### [EXERCISE OBJECTIVE]
Could you print out every entry, character for character?

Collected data
******

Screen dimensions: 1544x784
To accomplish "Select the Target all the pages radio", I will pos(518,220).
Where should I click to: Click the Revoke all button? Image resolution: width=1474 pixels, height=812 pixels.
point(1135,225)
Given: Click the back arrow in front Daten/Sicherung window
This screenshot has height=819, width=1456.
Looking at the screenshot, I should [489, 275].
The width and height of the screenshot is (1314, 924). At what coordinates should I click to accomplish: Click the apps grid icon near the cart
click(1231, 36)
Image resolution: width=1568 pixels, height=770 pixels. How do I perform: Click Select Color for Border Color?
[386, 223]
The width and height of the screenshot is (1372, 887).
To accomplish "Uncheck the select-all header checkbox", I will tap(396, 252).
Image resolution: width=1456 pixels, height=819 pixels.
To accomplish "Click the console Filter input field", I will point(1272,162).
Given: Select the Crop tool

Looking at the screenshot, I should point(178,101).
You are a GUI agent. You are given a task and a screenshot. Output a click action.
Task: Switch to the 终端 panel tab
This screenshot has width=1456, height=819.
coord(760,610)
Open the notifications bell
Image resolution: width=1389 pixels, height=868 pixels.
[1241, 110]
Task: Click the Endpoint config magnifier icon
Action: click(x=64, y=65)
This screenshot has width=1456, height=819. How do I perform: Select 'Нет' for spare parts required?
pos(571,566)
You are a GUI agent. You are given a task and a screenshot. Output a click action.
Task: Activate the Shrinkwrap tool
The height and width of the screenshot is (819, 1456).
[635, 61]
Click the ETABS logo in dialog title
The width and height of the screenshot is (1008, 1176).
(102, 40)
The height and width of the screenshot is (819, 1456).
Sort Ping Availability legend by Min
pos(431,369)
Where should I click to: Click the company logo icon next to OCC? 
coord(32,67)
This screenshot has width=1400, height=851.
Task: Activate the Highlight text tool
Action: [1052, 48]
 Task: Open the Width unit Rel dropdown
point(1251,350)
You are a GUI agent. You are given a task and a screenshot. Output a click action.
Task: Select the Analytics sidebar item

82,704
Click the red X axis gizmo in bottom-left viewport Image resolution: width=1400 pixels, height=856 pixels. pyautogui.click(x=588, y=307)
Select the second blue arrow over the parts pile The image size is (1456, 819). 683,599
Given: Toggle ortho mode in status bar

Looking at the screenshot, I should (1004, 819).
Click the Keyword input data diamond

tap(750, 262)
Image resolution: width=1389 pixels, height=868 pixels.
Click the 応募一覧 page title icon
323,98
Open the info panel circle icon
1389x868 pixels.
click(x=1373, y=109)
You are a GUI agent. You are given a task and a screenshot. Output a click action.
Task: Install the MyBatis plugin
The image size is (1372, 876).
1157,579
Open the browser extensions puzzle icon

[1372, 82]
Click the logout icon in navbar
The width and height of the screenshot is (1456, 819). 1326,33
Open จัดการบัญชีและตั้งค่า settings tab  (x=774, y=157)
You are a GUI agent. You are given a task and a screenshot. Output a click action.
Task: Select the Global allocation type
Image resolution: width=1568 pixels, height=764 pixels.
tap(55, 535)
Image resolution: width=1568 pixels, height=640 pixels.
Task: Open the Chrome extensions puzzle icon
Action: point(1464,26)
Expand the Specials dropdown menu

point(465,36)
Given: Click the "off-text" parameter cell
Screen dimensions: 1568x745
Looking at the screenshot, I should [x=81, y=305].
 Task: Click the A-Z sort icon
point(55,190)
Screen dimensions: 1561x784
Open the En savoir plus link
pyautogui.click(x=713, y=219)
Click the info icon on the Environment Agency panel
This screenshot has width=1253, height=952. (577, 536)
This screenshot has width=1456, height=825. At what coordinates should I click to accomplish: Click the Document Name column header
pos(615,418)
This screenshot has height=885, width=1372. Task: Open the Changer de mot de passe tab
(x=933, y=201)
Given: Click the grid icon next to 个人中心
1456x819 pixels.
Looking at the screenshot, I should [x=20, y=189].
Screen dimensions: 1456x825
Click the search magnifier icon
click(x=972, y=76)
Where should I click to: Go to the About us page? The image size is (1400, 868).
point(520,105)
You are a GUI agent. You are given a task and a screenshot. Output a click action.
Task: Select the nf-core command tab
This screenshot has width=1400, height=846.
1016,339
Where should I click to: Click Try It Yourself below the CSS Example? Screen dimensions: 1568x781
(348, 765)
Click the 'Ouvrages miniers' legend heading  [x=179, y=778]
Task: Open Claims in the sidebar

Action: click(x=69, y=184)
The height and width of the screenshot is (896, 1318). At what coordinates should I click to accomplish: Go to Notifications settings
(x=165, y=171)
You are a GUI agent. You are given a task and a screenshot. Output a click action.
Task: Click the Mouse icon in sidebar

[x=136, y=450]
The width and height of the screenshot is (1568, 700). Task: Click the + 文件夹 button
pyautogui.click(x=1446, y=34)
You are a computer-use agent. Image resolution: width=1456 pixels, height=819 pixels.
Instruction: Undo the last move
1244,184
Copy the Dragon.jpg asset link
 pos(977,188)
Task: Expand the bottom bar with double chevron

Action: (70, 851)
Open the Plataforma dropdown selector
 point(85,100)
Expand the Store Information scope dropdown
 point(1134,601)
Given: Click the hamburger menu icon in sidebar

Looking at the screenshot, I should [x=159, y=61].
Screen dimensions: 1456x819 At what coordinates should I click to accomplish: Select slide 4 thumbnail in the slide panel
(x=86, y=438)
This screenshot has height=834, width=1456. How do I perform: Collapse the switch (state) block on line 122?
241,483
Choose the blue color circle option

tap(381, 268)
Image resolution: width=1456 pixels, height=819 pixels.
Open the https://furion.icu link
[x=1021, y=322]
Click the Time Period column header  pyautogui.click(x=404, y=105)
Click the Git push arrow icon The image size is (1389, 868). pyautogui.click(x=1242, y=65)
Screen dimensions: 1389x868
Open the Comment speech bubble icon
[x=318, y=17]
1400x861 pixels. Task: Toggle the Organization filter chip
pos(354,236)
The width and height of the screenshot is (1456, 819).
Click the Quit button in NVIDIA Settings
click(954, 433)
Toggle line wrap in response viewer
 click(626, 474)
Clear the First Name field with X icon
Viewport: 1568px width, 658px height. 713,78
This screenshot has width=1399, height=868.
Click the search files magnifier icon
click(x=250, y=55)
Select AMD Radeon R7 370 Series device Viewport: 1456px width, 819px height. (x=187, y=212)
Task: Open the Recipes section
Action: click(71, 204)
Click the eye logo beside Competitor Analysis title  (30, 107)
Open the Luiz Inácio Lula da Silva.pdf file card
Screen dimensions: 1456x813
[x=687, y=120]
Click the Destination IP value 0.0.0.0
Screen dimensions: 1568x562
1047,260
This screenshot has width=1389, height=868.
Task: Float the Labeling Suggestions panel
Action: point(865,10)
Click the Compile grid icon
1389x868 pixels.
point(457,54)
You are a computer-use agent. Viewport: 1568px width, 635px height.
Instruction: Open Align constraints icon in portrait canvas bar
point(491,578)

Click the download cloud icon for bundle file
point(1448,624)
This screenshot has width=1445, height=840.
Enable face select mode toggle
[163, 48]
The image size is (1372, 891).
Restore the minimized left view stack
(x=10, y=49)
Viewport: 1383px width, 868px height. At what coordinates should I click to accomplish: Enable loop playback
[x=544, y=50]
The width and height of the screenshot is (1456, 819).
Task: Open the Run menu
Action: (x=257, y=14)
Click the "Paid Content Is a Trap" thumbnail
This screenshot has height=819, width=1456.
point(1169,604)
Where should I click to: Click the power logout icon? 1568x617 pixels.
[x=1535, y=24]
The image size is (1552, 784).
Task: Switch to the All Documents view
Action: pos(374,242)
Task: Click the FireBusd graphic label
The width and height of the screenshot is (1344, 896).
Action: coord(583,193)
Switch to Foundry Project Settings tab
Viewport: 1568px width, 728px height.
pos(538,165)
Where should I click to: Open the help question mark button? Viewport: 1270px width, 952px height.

******

### [YOUR SOLUTION]
Screen dimensions: 1544x784
To accomplish "Select the Target all the pages radio", I will pos(518,220).
Where should I click to: Click the Revoke all button? Image resolution: width=1474 pixels, height=812 pixels.
point(1135,225)
Given: Click the back arrow in front Daten/Sicherung window
This screenshot has height=819, width=1456.
Looking at the screenshot, I should [489, 275].
The width and height of the screenshot is (1314, 924). At what coordinates should I click to accomplish: Click the apps grid icon near the cart
click(1231, 36)
Image resolution: width=1568 pixels, height=770 pixels. How do I perform: Click Select Color for Border Color?
[386, 223]
The width and height of the screenshot is (1372, 887).
To accomplish "Uncheck the select-all header checkbox", I will tap(396, 252).
Image resolution: width=1456 pixels, height=819 pixels.
To accomplish "Click the console Filter input field", I will point(1272,162).
Given: Select the Crop tool

Looking at the screenshot, I should point(178,101).
You are a GUI agent. You are given a task and a screenshot. Output a click action.
Task: Switch to the 终端 panel tab
This screenshot has width=1456, height=819.
coord(760,610)
Open the notifications bell
Image resolution: width=1389 pixels, height=868 pixels.
[1241, 110]
Task: Click the Endpoint config magnifier icon
Action: click(x=64, y=65)
This screenshot has width=1456, height=819. How do I perform: Select 'Нет' for spare parts required?
pos(571,566)
You are a GUI agent. You are given a task and a screenshot. Output a click action.
Task: Activate the Shrinkwrap tool
The height and width of the screenshot is (819, 1456).
[635, 61]
Click the ETABS logo in dialog title
The width and height of the screenshot is (1008, 1176).
(102, 40)
The height and width of the screenshot is (819, 1456).
Sort Ping Availability legend by Min
pos(431,369)
Where should I click to: Click the company logo icon next to OCC? 
coord(32,67)
This screenshot has width=1400, height=851.
Task: Activate the Highlight text tool
Action: [1052, 48]
 Task: Open the Width unit Rel dropdown
point(1251,350)
You are a GUI agent. You are given a task and a screenshot. Output a click action.
Task: Select the Analytics sidebar item

82,704
Click the red X axis gizmo in bottom-left viewport Image resolution: width=1400 pixels, height=856 pixels. pyautogui.click(x=588, y=307)
Select the second blue arrow over the parts pile The image size is (1456, 819). 683,599
Given: Toggle ortho mode in status bar

Looking at the screenshot, I should (1004, 819).
Click the Keyword input data diamond

tap(750, 262)
Image resolution: width=1389 pixels, height=868 pixels.
Click the 応募一覧 page title icon
323,98
Open the info panel circle icon
1389x868 pixels.
click(x=1373, y=109)
You are a GUI agent. You are given a task and a screenshot. Output a click action.
Task: Install the MyBatis plugin
The image size is (1372, 876).
1157,579
Open the browser extensions puzzle icon

[1372, 82]
Click the logout icon in navbar
The width and height of the screenshot is (1456, 819). 1326,33
Open จัดการบัญชีและตั้งค่า settings tab  (x=774, y=157)
You are a GUI agent. You are given a task and a screenshot. Output a click action.
Task: Select the Global allocation type
Image resolution: width=1568 pixels, height=764 pixels.
tap(55, 535)
Image resolution: width=1568 pixels, height=640 pixels.
Task: Open the Chrome extensions puzzle icon
Action: point(1464,26)
Expand the Specials dropdown menu

point(465,36)
Given: Click the "off-text" parameter cell
Screen dimensions: 1568x745
Looking at the screenshot, I should [x=81, y=305].
 Task: Click the A-Z sort icon
point(55,190)
Screen dimensions: 1561x784
Open the En savoir plus link
pyautogui.click(x=713, y=219)
Click the info icon on the Environment Agency panel
This screenshot has width=1253, height=952. (577, 536)
This screenshot has width=1456, height=825. At what coordinates should I click to accomplish: Click the Document Name column header
pos(615,418)
This screenshot has height=885, width=1372. Task: Open the Changer de mot de passe tab
(x=933, y=201)
Given: Click the grid icon next to 个人中心
1456x819 pixels.
Looking at the screenshot, I should [x=20, y=189].
Screen dimensions: 1456x825
Click the search magnifier icon
click(x=972, y=76)
Where should I click to: Go to the About us page? The image size is (1400, 868).
point(520,105)
You are a GUI agent. You are given a task and a screenshot. Output a click action.
Task: Select the nf-core command tab
This screenshot has width=1400, height=846.
1016,339
Where should I click to: Click Try It Yourself below the CSS Example? Screen dimensions: 1568x781
(348, 765)
Click the 'Ouvrages miniers' legend heading  [x=179, y=778]
Task: Open Claims in the sidebar

Action: click(x=69, y=184)
The height and width of the screenshot is (896, 1318). At what coordinates should I click to accomplish: Go to Notifications settings
(x=165, y=171)
You are a GUI agent. You are given a task and a screenshot. Output a click action.
Task: Click the Mouse icon in sidebar

[x=136, y=450]
The width and height of the screenshot is (1568, 700). Task: Click the + 文件夹 button
pyautogui.click(x=1446, y=34)
You are a computer-use agent. Image resolution: width=1456 pixels, height=819 pixels.
Instruction: Undo the last move
1244,184
Copy the Dragon.jpg asset link
 pos(977,188)
Task: Expand the bottom bar with double chevron

Action: (70, 851)
Open the Plataforma dropdown selector
 point(85,100)
Expand the Store Information scope dropdown
 point(1134,601)
Given: Click the hamburger menu icon in sidebar

Looking at the screenshot, I should [x=159, y=61].
Screen dimensions: 1456x819 At what coordinates should I click to accomplish: Select slide 4 thumbnail in the slide panel
(x=86, y=438)
This screenshot has height=834, width=1456. How do I perform: Collapse the switch (state) block on line 122?
241,483
Choose the blue color circle option

tap(381, 268)
Image resolution: width=1456 pixels, height=819 pixels.
Open the https://furion.icu link
[x=1021, y=322]
Click the Time Period column header  pyautogui.click(x=404, y=105)
Click the Git push arrow icon The image size is (1389, 868). pyautogui.click(x=1242, y=65)
Screen dimensions: 1389x868
Open the Comment speech bubble icon
[x=318, y=17]
1400x861 pixels. Task: Toggle the Organization filter chip
pos(354,236)
The width and height of the screenshot is (1456, 819).
Click the Quit button in NVIDIA Settings
click(954, 433)
Toggle line wrap in response viewer
 click(626, 474)
Clear the First Name field with X icon
Viewport: 1568px width, 658px height. 713,78
This screenshot has width=1399, height=868.
Click the search files magnifier icon
click(x=250, y=55)
Select AMD Radeon R7 370 Series device Viewport: 1456px width, 819px height. (x=187, y=212)
Task: Open the Recipes section
Action: click(71, 204)
Click the eye logo beside Competitor Analysis title  (30, 107)
Open the Luiz Inácio Lula da Silva.pdf file card
Screen dimensions: 1456x813
[x=687, y=120]
Click the Destination IP value 0.0.0.0
Screen dimensions: 1568x562
1047,260
This screenshot has width=1389, height=868.
Task: Float the Labeling Suggestions panel
Action: point(865,10)
Click the Compile grid icon
1389x868 pixels.
point(457,54)
You are a computer-use agent. Viewport: 1568px width, 635px height.
Instruction: Open Align constraints icon in portrait canvas bar
point(491,578)

Click the download cloud icon for bundle file
point(1448,624)
This screenshot has width=1445, height=840.
Enable face select mode toggle
[163, 48]
The image size is (1372, 891).
Restore the minimized left view stack
(x=10, y=49)
Viewport: 1383px width, 868px height. At what coordinates should I click to accomplish: Enable loop playback
[x=544, y=50]
The width and height of the screenshot is (1456, 819).
Task: Open the Run menu
Action: (x=257, y=14)
Click the "Paid Content Is a Trap" thumbnail
This screenshot has height=819, width=1456.
point(1169,604)
Where should I click to: Click the power logout icon? 1568x617 pixels.
[x=1535, y=24]
The image size is (1552, 784).
Task: Switch to the All Documents view
Action: pos(374,242)
Task: Click the FireBusd graphic label
The width and height of the screenshot is (1344, 896).
Action: coord(583,193)
Switch to Foundry Project Settings tab
Viewport: 1568px width, 728px height.
pos(538,165)
Where should I click to: Open the help question mark button? Viewport: 1270px width, 952px height.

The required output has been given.